A new Government Accountability Office report says the primary agency charged with ObamaCare’s implementation can’t verify how much it’s spending to promote the controversial health law.

ObamaCare’s in-house marketing job is the responsibility of the Center for Consumer Information and Insurance Oversight (CCIIO), an arm of the Centers for Medicare and Medicaid Services (CMS).

CMS is the federal agency primarily responsible for implementing ObamaCare, which includes doling out millions of dollars through CCIIO to hire outside consultants to conduct “polling, focus groups or advertising and other public relations activities,” according to the GAO report.

Apparently, though, no one at CMS or CCIIO knows how much money has been spent on these activities from 2010 to 2013.

GAO also faults CMS for not producing information detailing how many staff members were reassigned to CCIIO from other units.

For context, GAO could confirm other elements of CCIIO’s budget impact. The agency’s total obligations for the 2014 fiscal year “was $3.7 billion; the number of staff as of September 30, 2013, which was 347; and total salary expenditures from March 2010 through fiscal year 2013, which were $79.8 million.”

The failure of CMS to account accurately for its spending and staffing to promote a taxpayer-funded program raises red flags about the agency’s management.

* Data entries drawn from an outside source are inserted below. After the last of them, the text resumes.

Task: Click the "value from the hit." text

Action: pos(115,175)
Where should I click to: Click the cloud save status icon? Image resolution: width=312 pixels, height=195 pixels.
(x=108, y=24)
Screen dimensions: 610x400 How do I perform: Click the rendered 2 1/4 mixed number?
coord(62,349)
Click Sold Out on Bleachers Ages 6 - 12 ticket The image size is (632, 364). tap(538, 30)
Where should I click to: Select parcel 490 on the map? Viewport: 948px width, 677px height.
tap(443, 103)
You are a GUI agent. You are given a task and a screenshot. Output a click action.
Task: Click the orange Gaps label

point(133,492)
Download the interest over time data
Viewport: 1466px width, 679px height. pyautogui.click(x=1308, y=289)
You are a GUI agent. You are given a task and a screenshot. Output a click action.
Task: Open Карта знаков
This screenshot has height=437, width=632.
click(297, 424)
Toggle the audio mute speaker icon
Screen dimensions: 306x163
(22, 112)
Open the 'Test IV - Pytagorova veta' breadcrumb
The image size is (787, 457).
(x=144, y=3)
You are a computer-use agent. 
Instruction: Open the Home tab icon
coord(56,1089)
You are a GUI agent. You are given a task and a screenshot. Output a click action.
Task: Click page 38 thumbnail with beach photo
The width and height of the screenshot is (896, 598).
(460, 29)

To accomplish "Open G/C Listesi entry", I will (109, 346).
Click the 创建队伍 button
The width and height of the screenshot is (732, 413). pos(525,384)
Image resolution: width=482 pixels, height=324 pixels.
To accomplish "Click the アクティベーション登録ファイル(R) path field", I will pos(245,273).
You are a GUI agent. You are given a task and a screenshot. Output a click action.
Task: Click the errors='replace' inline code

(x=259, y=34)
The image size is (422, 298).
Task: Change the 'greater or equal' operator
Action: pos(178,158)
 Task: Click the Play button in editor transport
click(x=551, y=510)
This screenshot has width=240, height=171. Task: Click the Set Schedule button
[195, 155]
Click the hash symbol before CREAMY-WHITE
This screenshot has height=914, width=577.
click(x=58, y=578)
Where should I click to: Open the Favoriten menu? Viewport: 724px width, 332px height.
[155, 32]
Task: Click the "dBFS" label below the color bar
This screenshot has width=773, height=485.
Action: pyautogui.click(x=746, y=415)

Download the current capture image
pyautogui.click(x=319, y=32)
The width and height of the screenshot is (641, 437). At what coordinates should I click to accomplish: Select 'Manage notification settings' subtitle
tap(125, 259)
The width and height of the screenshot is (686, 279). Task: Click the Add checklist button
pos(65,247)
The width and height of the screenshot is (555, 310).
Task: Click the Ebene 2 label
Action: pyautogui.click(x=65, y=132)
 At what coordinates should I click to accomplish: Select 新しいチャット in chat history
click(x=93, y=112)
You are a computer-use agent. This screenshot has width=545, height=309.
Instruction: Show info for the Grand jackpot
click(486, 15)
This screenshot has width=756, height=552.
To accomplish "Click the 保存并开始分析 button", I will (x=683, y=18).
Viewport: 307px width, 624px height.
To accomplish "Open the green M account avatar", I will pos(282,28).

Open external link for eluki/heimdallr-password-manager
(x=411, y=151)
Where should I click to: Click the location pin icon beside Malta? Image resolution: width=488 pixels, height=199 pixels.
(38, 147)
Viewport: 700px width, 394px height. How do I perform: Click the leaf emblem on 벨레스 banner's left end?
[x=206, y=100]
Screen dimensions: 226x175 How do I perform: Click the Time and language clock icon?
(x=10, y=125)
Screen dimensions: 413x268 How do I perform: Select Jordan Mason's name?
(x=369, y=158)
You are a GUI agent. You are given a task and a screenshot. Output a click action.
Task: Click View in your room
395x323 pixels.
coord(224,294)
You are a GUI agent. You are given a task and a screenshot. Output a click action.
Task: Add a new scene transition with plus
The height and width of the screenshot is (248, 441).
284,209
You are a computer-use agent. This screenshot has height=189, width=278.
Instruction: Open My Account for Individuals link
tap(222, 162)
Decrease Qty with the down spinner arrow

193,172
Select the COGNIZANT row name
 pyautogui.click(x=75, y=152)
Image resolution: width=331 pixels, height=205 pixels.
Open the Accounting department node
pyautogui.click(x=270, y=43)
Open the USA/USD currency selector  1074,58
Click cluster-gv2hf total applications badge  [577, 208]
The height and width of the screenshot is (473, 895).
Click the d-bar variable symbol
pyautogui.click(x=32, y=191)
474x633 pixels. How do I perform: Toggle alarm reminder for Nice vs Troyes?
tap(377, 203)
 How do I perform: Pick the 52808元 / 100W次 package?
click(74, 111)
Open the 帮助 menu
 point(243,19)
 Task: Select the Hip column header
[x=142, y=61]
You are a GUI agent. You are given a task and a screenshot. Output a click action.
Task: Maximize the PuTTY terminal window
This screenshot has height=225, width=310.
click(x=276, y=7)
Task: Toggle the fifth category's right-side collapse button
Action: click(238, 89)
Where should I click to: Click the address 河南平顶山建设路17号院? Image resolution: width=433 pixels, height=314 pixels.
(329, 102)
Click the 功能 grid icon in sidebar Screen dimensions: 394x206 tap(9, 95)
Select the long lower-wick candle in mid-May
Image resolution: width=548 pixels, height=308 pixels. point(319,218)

Does CMS’s refusal to itemize its spending on ObamaCare’s ad campaign indicate the agency would rather not reveal which firms and experts it hired? Perhaps the pool is dominated by liberal cronies. Or maybe no-bid contracts with little return on investment. It could be both.

And why won’t CMS say whether it depleted its Medicare and Medicaid workforce to buoy ObamaCare? The Department of Health and Human Services has already been caught trying to gut funding for the former to pay for the latter. If staff followed the money, why not just say so?

Maybe it’s because CMS lacks congressional authorization for such moves.

The GAO report confirms the suspicions of the members of Congress who requested it.

“The Administration has tried to hide the ball from Congress on just how much it is spending on the health care law,” House Ways and Means Committee Chairman Dave Camp (R-MI) said in a statement. “After ignoring repeated requests from Congress, we now find out that the Administration is not even keeping track of how many taxpayer dollars are going out the door. Worse yet, the Administration won’t even account for how much it spent on public relations campaigns promoting their unpopular law.”

“The GAO’s report confirms what we already know – this Administration is not interested in following the letter of the law when it comes to [ObamaCare],” added Rep. Charles Boustany (R-LA).

In its response to GAO, CMS blamed its own technology.

According to the GAO report, “…CMS’s core financial system – HIGLAS – did not produce CCIIO-specific totals for much of the financial information we requested, and CMS did not have an efficient alternate approach for identifying the information.”

In its place, “CMS employed an ad hoc manual process to identify the information requested, which was labor intensive and time consuming. In addition, CMS’s procedures for identifying and obtaining the information and its review and approval were not documented, so we also could not verify that these procedures had been properly performed.”

As GAO points out, these omissions likely violate federal record keeping guidelines. “Because CMS was not able to provide timely CCIIO-related information whose reliability could be independently determined, Congress and other decision makers may not have timely and reliable CCIIO-related financial management information, which could hamper efforts to make informed resource allocation decisions and assessment of program performance.”

In other words, ObamaCare creates vast new powers, programs and spending categories inside the executive branch. Insulated from direct accountability to citizens, bureaucrats can easily morph from public servants into an arrogant elite. For too many, the only hindrance is a vigilant Congress armed with up-to-date information. But without accurate and timely data, Congress cannot perform its oversight role of the federal bureaucracy.

Which, at CMS, seems to be precisely the goal.